Retype the whole listing that follows, with nothing added or left out.

%%

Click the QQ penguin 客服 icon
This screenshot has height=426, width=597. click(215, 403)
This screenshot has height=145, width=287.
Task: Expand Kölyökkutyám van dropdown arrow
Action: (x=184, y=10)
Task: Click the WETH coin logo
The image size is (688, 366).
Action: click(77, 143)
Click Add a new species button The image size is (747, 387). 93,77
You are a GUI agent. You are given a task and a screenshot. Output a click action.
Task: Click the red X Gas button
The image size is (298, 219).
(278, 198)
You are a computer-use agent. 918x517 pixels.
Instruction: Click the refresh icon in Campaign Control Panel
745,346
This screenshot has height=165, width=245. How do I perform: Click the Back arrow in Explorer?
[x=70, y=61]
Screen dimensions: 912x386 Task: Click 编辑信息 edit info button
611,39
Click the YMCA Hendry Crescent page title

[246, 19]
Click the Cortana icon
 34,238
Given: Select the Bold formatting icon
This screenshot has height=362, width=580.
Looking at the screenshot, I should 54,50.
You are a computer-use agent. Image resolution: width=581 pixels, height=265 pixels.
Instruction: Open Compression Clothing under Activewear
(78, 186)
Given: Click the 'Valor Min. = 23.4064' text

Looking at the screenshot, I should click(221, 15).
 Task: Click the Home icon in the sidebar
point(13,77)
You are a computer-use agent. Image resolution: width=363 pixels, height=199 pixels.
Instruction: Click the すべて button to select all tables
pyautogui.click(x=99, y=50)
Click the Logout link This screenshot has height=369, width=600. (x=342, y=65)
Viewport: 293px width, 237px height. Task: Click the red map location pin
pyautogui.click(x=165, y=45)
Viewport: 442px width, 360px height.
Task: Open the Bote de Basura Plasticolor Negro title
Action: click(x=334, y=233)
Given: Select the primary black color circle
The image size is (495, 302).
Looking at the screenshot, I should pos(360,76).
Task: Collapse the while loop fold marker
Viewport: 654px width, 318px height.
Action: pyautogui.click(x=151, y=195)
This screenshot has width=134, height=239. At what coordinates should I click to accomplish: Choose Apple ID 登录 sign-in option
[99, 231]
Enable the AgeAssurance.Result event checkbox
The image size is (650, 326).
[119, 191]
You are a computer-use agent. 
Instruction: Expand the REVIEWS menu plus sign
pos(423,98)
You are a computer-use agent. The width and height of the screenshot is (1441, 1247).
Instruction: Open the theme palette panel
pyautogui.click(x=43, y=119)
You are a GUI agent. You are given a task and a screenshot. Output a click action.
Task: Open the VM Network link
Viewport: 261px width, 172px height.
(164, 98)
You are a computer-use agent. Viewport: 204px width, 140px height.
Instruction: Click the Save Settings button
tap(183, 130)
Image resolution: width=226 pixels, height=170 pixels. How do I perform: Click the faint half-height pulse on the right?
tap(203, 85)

%%

SOLUTION TO THIS EXERCISE –
Click the QQ penguin 客服 icon
This screenshot has height=426, width=597. click(215, 403)
This screenshot has height=145, width=287.
Task: Expand Kölyökkutyám van dropdown arrow
Action: (x=184, y=10)
Task: Click the WETH coin logo
The image size is (688, 366).
Action: click(77, 143)
Click Add a new species button The image size is (747, 387). 93,77
You are a GUI agent. You are given a task and a screenshot. Output a click action.
Task: Click the red X Gas button
The image size is (298, 219).
(278, 198)
You are a computer-use agent. 918x517 pixels.
Instruction: Click the refresh icon in Campaign Control Panel
745,346
This screenshot has height=165, width=245. How do I perform: Click the Back arrow in Explorer?
[x=70, y=61]
Screen dimensions: 912x386 Task: Click 编辑信息 edit info button
611,39
Click the YMCA Hendry Crescent page title

[246, 19]
Click the Cortana icon
 34,238
Given: Select the Bold formatting icon
This screenshot has height=362, width=580.
Looking at the screenshot, I should 54,50.
You are a computer-use agent. Image resolution: width=581 pixels, height=265 pixels.
Instruction: Open Compression Clothing under Activewear
(78, 186)
Given: Click the 'Valor Min. = 23.4064' text

Looking at the screenshot, I should click(221, 15).
 Task: Click the Home icon in the sidebar
point(13,77)
You are a computer-use agent. Image resolution: width=363 pixels, height=199 pixels.
Instruction: Click the すべて button to select all tables
pyautogui.click(x=99, y=50)
Click the Logout link This screenshot has height=369, width=600. (x=342, y=65)
Viewport: 293px width, 237px height. Task: Click the red map location pin
pyautogui.click(x=165, y=45)
Viewport: 442px width, 360px height.
Task: Open the Bote de Basura Plasticolor Negro title
Action: click(x=334, y=233)
Given: Select the primary black color circle
The image size is (495, 302).
Looking at the screenshot, I should pos(360,76).
Task: Collapse the while loop fold marker
Viewport: 654px width, 318px height.
Action: pyautogui.click(x=151, y=195)
This screenshot has width=134, height=239. At what coordinates should I click to accomplish: Choose Apple ID 登录 sign-in option
[99, 231]
Enable the AgeAssurance.Result event checkbox
The image size is (650, 326).
[119, 191]
You are a computer-use agent. 
Instruction: Expand the REVIEWS menu plus sign
pos(423,98)
You are a computer-use agent. The width and height of the screenshot is (1441, 1247).
Instruction: Open the theme palette panel
pyautogui.click(x=43, y=119)
You are a GUI agent. You are given a task and a screenshot. Output a click action.
Task: Open the VM Network link
Viewport: 261px width, 172px height.
(164, 98)
You are a computer-use agent. Viewport: 204px width, 140px height.
Instruction: Click the Save Settings button
tap(183, 130)
Image resolution: width=226 pixels, height=170 pixels. How do I perform: Click the faint half-height pulse on the right?
tap(203, 85)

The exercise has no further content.